Matching the 3D perspectives to the photographs

The first stage of the process involves the matching of the constructed perspective views over the photograph. This is done by creating a wire-lime image of the proposed building, which includes the surveyed control points. The control points are then used as a reference to accurately position and scale the constructed perspective. Control points are surveyed points/objects that can clearly be identified on the photograph. Since they are included in the 3D model, they can be visually matched with the corresponding points on the photograph. A minimum of 3 control points is required for each view, but the more points used, the greater the confidence in the result.

Adding the rendered components

The scaled and positioned wire-line perspective can then be used as a template to which more detailed components can be matched. The second stage of the process is the addition of a fully rendered version of the building model over the wire-line template. Special attention should be paid to visually matching the rendered buildings with its surroundings and the prevailing atmospheric conditions. For example, the render may need to be adjusted in order to demonstrate the effect of atmospheric haze or the reflection of sunlight. It is also necessary to mask out those parts of the building that may be hidden by foreground objects.

An existing photograph to which both rendered and photographic components have been added

Figure 7An existing photograph (top) to which both rendered and photographic components have been added

Adding photographic components

Once the rendered elements have been applied (usually buildings), the proposed vegetation must be added. It is not a good idea to attempt to simulate vegetation using rendered elements as it is very difficult to make them look convincing. A much better result can be achieved by using photographic material taken from the background image or from other similar photographs shot at the same time. This will result in a convincing match whereas, source material from photographs taken at other times of the day or other times of the year will exhibit different visual qualities and may not be suitable.

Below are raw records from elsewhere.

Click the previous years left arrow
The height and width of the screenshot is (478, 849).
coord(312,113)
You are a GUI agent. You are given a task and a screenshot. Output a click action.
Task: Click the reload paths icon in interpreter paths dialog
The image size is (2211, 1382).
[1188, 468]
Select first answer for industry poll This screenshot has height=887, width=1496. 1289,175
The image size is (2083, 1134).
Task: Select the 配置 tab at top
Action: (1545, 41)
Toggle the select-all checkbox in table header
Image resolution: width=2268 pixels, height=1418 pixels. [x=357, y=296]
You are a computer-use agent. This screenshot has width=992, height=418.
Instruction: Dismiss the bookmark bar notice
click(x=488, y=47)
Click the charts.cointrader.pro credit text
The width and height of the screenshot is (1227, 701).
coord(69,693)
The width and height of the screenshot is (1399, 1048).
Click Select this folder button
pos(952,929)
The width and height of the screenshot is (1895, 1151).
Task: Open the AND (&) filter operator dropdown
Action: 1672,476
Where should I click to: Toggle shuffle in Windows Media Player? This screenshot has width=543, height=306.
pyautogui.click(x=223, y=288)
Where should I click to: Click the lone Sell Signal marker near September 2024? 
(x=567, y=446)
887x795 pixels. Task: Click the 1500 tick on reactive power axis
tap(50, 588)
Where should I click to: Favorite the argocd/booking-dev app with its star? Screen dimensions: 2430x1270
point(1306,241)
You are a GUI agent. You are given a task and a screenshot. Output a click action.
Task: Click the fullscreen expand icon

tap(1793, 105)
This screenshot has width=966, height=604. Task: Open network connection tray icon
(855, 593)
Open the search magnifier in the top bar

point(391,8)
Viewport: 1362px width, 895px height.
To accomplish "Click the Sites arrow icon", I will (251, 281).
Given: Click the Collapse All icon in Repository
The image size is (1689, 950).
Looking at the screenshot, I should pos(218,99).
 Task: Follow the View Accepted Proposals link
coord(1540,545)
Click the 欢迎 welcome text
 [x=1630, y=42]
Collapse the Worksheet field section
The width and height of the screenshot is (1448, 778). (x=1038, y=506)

Photomontages are often presented at A3 and occasionally at A1. Make sure that the finished resolution of the images is high enough to give a good quality, detailed print. A resolution of 100 pixels per centimetre (about 250 pixels per inch) is adequate for most purposes. To some extent, this may be limited to the resolution of the original photographs but as the megapixel count of digital cameras is still rising, it is unlikely to be a long-term problem.

The arrangement of images on the page is important, particularly with respect to panoramic images. It is always a good idea to use a single-frame image alongside a panoramic image in order to illustrate what the human eye will actually see from any given viewpoint and relying on the panorama to illustrate the wider context. Using a panoramic image alone may result in accusations of attempting to either exaggerate or diminish the visual impact of a proposed development.

Some studies have been made relating to the size at which images should be printed. The premise being that the printed image should occupy the same arc of view when studied at normal reading distance as the real view that it represents. The example A3 page shown in Figure 8 (below) has been composed with such issues in mind.

One of the photomontages produced for the Dibden Terminal Public Inquiry

Figure 8One of the photomontages produced for the Dibden Terminal Public Inquiry


The creation of verified photomontages is a complex process of which, the details above are only a summary. It is a process that requires a great deal of expertise and experience and should not be entered into lightly. It is always worth bearing in mind that the material produced may be subjected to expert scrutiny, especially if used as evidence at a public inquiry. The utmost care must be taken at each stage of the process to avoid error and to use the most appropriate tools for the job.

All the photomontages on this page were created by David Watson using AutoCAD and Adobe Photoshop software. Photographic equipment currently used: Canon 5D DSLR with Sigma 50mm lens, Manfrotto 055CL tripod with Manfrotto 029 3-way head and a self-built panoramic head using various sliding plates and levelling devices.